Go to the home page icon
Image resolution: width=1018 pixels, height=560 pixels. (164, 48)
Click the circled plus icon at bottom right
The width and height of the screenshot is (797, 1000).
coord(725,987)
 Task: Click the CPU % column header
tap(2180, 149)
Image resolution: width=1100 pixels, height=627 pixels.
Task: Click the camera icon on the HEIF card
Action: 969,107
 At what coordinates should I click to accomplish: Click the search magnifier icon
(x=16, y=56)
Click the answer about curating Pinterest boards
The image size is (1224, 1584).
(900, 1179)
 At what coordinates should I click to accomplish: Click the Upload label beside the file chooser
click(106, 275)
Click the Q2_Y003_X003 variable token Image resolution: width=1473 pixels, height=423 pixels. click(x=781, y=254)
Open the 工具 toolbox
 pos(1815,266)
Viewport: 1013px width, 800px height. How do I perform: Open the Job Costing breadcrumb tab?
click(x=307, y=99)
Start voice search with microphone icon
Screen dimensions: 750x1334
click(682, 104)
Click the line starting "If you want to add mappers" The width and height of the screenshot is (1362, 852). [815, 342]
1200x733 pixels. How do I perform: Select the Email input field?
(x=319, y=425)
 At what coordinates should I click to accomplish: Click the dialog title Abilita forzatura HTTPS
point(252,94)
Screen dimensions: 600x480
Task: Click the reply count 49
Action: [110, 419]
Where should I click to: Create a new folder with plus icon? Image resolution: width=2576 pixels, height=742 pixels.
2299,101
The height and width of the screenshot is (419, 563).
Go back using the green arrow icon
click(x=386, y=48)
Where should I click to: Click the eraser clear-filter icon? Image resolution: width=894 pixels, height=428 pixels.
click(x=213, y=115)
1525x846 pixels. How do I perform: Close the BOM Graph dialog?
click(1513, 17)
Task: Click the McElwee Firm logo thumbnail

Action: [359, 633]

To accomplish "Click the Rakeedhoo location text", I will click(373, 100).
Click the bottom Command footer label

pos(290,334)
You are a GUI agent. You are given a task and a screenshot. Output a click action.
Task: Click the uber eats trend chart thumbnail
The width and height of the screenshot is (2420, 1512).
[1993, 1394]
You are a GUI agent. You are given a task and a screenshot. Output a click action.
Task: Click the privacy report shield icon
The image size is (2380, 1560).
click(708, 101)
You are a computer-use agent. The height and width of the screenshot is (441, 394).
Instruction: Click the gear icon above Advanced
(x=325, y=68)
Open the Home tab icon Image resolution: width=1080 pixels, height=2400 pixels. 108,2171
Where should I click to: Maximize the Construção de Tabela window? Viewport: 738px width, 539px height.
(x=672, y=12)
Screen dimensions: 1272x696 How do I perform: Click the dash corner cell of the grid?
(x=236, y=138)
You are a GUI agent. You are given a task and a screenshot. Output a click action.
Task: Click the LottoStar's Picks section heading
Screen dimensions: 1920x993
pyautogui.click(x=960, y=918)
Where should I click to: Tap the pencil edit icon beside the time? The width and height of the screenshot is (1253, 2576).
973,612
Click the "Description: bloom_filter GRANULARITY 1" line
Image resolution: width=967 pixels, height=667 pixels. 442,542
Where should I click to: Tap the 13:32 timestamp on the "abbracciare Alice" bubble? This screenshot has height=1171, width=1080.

**REQUIRED ACTION**
Output the lines above verbatim and in full.

**TASK RESPONSE**
Go to the home page icon
Image resolution: width=1018 pixels, height=560 pixels. (164, 48)
Click the circled plus icon at bottom right
The width and height of the screenshot is (797, 1000).
coord(725,987)
 Task: Click the CPU % column header
tap(2180, 149)
Image resolution: width=1100 pixels, height=627 pixels.
Task: Click the camera icon on the HEIF card
Action: 969,107
 At what coordinates should I click to accomplish: Click the search magnifier icon
(x=16, y=56)
Click the answer about curating Pinterest boards
The image size is (1224, 1584).
(900, 1179)
 At what coordinates should I click to accomplish: Click the Upload label beside the file chooser
click(106, 275)
Click the Q2_Y003_X003 variable token Image resolution: width=1473 pixels, height=423 pixels. click(x=781, y=254)
Open the 工具 toolbox
 pos(1815,266)
Viewport: 1013px width, 800px height. How do I perform: Open the Job Costing breadcrumb tab?
click(x=307, y=99)
Start voice search with microphone icon
Screen dimensions: 750x1334
click(682, 104)
Click the line starting "If you want to add mappers" The width and height of the screenshot is (1362, 852). [815, 342]
1200x733 pixels. How do I perform: Select the Email input field?
(x=319, y=425)
 At what coordinates should I click to accomplish: Click the dialog title Abilita forzatura HTTPS
point(252,94)
Screen dimensions: 600x480
Task: Click the reply count 49
Action: [110, 419]
Where should I click to: Create a new folder with plus icon? Image resolution: width=2576 pixels, height=742 pixels.
2299,101
The height and width of the screenshot is (419, 563).
Go back using the green arrow icon
click(x=386, y=48)
Where should I click to: Click the eraser clear-filter icon? Image resolution: width=894 pixels, height=428 pixels.
click(x=213, y=115)
1525x846 pixels. How do I perform: Close the BOM Graph dialog?
click(1513, 17)
Task: Click the McElwee Firm logo thumbnail

Action: [359, 633]

To accomplish "Click the Rakeedhoo location text", I will click(373, 100).
Click the bottom Command footer label

pos(290,334)
You are a GUI agent. You are given a task and a screenshot. Output a click action.
Task: Click the uber eats trend chart thumbnail
The width and height of the screenshot is (2420, 1512).
[1993, 1394]
You are a GUI agent. You are given a task and a screenshot. Output a click action.
Task: Click the privacy report shield icon
The image size is (2380, 1560).
click(708, 101)
You are a computer-use agent. The height and width of the screenshot is (441, 394).
Instruction: Click the gear icon above Advanced
(x=325, y=68)
Open the Home tab icon Image resolution: width=1080 pixels, height=2400 pixels. 108,2171
Where should I click to: Maximize the Construção de Tabela window? Viewport: 738px width, 539px height.
(x=672, y=12)
Screen dimensions: 1272x696 How do I perform: Click the dash corner cell of the grid?
(x=236, y=138)
You are a GUI agent. You are given a task and a screenshot. Output a click action.
Task: Click the LottoStar's Picks section heading
Screen dimensions: 1920x993
pyautogui.click(x=960, y=918)
Where should I click to: Tap the pencil edit icon beside the time? The width and height of the screenshot is (1253, 2576).
973,612
Click the "Description: bloom_filter GRANULARITY 1" line
Image resolution: width=967 pixels, height=667 pixels. 442,542
Where should I click to: Tap the 13:32 timestamp on the "abbracciare Alice" bubble? This screenshot has height=1171, width=1080.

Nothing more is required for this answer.